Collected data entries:
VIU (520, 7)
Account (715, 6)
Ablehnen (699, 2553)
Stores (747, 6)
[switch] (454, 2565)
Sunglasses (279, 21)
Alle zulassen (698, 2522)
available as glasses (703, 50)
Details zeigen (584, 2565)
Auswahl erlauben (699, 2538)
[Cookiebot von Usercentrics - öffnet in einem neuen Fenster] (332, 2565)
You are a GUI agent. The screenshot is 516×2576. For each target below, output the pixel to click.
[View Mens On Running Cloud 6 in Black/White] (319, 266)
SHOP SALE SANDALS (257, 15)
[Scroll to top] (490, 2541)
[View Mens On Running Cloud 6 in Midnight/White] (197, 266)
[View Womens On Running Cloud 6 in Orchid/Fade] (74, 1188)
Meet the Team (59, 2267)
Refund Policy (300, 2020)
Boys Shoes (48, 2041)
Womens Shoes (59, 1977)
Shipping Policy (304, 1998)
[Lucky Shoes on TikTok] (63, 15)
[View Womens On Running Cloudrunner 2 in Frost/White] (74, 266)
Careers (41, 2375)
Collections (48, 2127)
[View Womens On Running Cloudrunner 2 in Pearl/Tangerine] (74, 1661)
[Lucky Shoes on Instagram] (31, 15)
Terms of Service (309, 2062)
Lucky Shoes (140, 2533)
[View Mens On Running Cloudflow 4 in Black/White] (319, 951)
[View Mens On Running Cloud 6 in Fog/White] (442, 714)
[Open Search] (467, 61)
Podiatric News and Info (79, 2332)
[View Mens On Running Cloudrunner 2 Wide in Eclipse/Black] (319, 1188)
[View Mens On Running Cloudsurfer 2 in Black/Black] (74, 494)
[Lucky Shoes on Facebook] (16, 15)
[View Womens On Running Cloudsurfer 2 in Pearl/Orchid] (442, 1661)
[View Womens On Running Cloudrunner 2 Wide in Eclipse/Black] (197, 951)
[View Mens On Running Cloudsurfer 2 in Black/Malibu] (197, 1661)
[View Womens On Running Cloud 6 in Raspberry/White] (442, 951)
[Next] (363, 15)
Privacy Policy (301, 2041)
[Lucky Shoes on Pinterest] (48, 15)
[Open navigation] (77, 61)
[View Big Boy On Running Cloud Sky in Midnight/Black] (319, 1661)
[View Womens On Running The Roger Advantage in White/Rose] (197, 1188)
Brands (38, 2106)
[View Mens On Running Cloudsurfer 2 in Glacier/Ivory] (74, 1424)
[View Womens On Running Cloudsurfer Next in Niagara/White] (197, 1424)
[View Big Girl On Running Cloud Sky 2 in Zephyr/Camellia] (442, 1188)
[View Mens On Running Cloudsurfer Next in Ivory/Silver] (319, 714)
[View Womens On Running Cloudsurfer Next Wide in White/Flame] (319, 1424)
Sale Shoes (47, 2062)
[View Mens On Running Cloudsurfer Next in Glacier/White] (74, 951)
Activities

TASK STATEMENT: Whenever a line of the records above contains the word "Eclipse", it counts toward the total; give that total alone.

ANSWER TO THIS EXERCISE: 2